LibreOffice DevRoom at FOSDEM 2012 in Brussels
The Internet, January 24, 2012 – TDF and LibreOffice will be on stage at FOSDEM 2012 conference in Brussels, Belgium, on February 4 and 5, with a dedicated track and a booth where it will be possible to meet developers and other volunteers and ask for information about contributing to the project.
Michael Meeks, member of TDF Board of Directors, says: “We’re honored to be hosted at FOSDEM again, the key event for Free Software hackers in Europe, and we’ve lined up a large number of our core contributors to give talks and mentor interested hackers”.
LibreOffice has just surpassed the number of 390 code contributors completely new to the project since the announcement on September 28, 2010. The 400th new code contributor might be announced at FOSDEM, and will be awarded a free LibreOffice T-Shirt.

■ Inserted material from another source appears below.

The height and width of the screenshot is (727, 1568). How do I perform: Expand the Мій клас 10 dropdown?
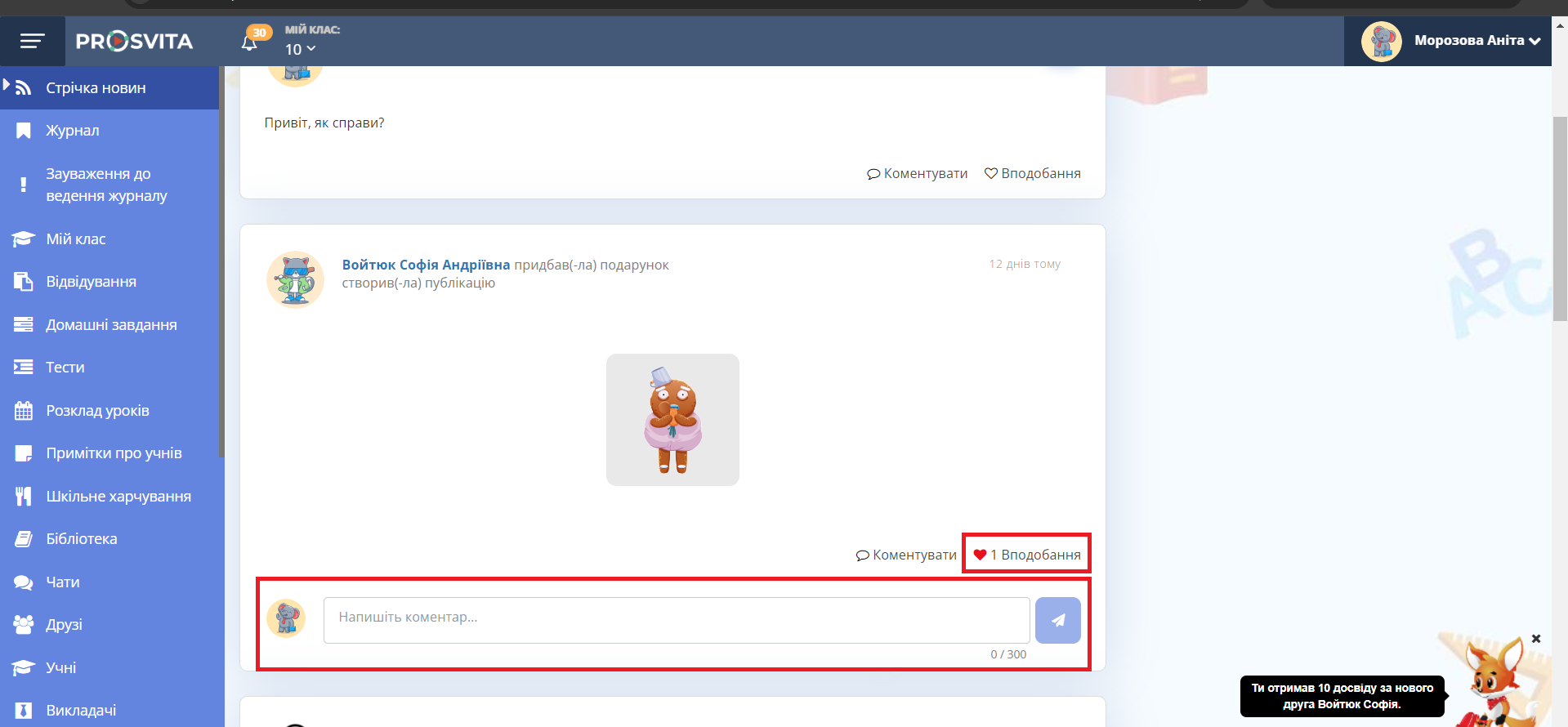pyautogui.click(x=300, y=50)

With an average of close to 80 code contributors per month since January 2011, LibreOffice has been one of the largest Free Software projects during the last year (source: Ohloh).
Hi Italo,
would it be a correct asumption this average of 80 monthly contributors involves full-time (paid) developers AND community developers ???
How many full-time developers aprox work nowadays for LibreOffice ?
Is it asking too much knowing it related to contractor (Red Hat, SuSe, Canonical, etc …) ???
Congrats for the great job you are doing, LO simply rocks !!!
Thank you very much.
PS 1 .- I am very interested in what is going to happen with MS Office 2007/2010 – ODF 1.2 interoperability issue … let’s see what happens.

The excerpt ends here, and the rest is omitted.